#### Material:
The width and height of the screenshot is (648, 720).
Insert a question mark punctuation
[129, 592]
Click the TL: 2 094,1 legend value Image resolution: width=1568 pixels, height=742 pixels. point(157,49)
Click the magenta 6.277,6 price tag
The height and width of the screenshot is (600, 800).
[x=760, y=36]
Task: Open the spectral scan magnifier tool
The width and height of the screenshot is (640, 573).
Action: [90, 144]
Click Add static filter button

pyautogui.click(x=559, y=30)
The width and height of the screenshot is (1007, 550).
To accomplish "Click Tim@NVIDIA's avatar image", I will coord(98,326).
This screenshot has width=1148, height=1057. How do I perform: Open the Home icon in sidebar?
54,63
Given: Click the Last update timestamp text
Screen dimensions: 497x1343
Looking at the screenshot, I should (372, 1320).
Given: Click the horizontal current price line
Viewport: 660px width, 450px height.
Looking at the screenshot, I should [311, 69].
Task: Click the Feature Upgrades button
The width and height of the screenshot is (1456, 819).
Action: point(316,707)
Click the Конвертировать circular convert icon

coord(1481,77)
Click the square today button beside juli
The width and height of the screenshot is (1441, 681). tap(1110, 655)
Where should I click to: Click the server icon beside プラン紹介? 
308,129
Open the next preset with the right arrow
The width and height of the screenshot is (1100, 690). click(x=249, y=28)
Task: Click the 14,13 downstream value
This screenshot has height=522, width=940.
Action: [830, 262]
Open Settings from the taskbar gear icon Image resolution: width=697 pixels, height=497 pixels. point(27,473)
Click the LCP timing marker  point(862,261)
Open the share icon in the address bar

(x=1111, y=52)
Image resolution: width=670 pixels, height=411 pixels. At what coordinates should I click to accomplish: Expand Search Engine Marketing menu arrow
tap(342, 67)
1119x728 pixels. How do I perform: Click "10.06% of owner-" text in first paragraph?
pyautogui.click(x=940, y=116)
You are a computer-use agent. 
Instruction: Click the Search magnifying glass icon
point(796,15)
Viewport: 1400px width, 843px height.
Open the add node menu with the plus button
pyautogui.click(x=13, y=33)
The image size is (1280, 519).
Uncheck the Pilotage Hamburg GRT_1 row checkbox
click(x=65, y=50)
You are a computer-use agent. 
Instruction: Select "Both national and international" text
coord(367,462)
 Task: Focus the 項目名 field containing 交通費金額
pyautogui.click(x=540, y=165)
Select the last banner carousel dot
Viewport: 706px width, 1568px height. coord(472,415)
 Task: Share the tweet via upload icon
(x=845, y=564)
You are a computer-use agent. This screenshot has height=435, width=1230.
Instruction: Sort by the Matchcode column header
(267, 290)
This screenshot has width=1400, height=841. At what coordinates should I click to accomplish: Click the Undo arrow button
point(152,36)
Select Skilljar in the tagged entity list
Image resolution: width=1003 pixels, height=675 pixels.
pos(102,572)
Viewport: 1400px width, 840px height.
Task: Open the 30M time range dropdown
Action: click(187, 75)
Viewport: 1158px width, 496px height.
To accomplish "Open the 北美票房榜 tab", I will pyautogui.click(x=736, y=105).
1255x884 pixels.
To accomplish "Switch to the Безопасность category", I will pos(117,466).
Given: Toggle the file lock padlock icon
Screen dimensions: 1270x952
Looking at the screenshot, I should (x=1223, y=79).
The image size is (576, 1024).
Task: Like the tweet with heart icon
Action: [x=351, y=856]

#### What to produce:
Copy the part of the listing that begins with the line containing "The image size is (1280, 519)." and ends with the line containing "I will pos(117,466).", substituting "check box" for "checkbox" and changing nothing else.

#### Result of the exercise:
The image size is (1280, 519).
Uncheck the Pilotage Hamburg GRT_1 row check box
click(x=65, y=50)
You are a computer-use agent. 
Instruction: Select "Both national and international" text
coord(367,462)
 Task: Focus the 項目名 field containing 交通費金額
pyautogui.click(x=540, y=165)
Select the last banner carousel dot
Viewport: 706px width, 1568px height. coord(472,415)
 Task: Share the tweet via upload icon
(x=845, y=564)
You are a computer-use agent. This screenshot has height=435, width=1230.
Instruction: Sort by the Matchcode column header
(267, 290)
This screenshot has width=1400, height=841. At what coordinates should I click to accomplish: Click the Undo arrow button
point(152,36)
Select Skilljar in the tagged entity list
Image resolution: width=1003 pixels, height=675 pixels.
pos(102,572)
Viewport: 1400px width, 840px height.
Task: Open the 30M time range dropdown
Action: click(187, 75)
Viewport: 1158px width, 496px height.
To accomplish "Open the 北美票房榜 tab", I will pyautogui.click(x=736, y=105).
1255x884 pixels.
To accomplish "Switch to the Безопасность category", I will pos(117,466).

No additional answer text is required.